#### Required work:
The answer should match the records character for character.

+===+

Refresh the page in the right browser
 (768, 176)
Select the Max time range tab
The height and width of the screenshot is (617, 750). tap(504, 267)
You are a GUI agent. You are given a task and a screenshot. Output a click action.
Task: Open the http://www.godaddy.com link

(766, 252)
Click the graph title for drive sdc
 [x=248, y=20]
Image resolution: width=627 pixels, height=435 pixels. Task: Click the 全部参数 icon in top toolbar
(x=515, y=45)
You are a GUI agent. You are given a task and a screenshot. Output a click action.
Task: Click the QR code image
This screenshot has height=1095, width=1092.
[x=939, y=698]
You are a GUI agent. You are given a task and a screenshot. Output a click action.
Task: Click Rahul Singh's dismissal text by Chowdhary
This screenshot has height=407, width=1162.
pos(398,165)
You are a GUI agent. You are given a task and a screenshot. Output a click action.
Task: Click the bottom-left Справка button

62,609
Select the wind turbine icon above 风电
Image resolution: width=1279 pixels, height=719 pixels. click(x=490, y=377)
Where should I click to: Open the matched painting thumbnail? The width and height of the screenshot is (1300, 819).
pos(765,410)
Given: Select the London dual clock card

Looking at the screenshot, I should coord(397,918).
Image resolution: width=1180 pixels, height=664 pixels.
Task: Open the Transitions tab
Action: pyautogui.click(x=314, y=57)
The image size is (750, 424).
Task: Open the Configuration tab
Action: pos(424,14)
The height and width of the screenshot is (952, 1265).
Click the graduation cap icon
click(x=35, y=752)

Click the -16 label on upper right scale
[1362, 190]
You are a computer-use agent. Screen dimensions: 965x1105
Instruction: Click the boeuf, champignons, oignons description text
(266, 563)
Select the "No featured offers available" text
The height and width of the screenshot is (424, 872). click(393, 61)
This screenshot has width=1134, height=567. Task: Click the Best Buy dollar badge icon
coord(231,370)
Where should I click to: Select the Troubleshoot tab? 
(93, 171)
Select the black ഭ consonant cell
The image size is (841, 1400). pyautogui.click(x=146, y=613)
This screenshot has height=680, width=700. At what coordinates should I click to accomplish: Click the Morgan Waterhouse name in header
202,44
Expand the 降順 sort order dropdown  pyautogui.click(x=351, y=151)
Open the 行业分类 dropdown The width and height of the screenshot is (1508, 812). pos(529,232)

+===+

#### Solution:
Refresh the page in the right browser
 (768, 176)
Select the Max time range tab
The height and width of the screenshot is (617, 750). tap(504, 267)
You are a GUI agent. You are given a task and a screenshot. Output a click action.
Task: Open the http://www.godaddy.com link

(766, 252)
Click the graph title for drive sdc
 [x=248, y=20]
Image resolution: width=627 pixels, height=435 pixels. Task: Click the 全部参数 icon in top toolbar
(x=515, y=45)
You are a GUI agent. You are given a task and a screenshot. Output a click action.
Task: Click the QR code image
This screenshot has height=1095, width=1092.
[x=939, y=698]
You are a GUI agent. You are given a task and a screenshot. Output a click action.
Task: Click Rahul Singh's dismissal text by Chowdhary
This screenshot has height=407, width=1162.
pos(398,165)
You are a GUI agent. You are given a task and a screenshot. Output a click action.
Task: Click the bottom-left Справка button

62,609
Select the wind turbine icon above 风电
Image resolution: width=1279 pixels, height=719 pixels. click(x=490, y=377)
Where should I click to: Open the matched painting thumbnail? The width and height of the screenshot is (1300, 819).
pos(765,410)
Given: Select the London dual clock card

Looking at the screenshot, I should coord(397,918).
Image resolution: width=1180 pixels, height=664 pixels.
Task: Open the Transitions tab
Action: pyautogui.click(x=314, y=57)
The image size is (750, 424).
Task: Open the Configuration tab
Action: pos(424,14)
The height and width of the screenshot is (952, 1265).
Click the graduation cap icon
click(x=35, y=752)

Click the -16 label on upper right scale
[1362, 190]
You are a computer-use agent. Screen dimensions: 965x1105
Instruction: Click the boeuf, champignons, oignons description text
(266, 563)
Select the "No featured offers available" text
The height and width of the screenshot is (424, 872). click(393, 61)
This screenshot has width=1134, height=567. Task: Click the Best Buy dollar badge icon
coord(231,370)
Where should I click to: Select the Troubleshoot tab? 
(93, 171)
Select the black ഭ consonant cell
The image size is (841, 1400). pyautogui.click(x=146, y=613)
This screenshot has height=680, width=700. At what coordinates should I click to accomplish: Click the Morgan Waterhouse name in header
202,44
Expand the 降順 sort order dropdown  pyautogui.click(x=351, y=151)
Open the 行业分类 dropdown The width and height of the screenshot is (1508, 812). pos(529,232)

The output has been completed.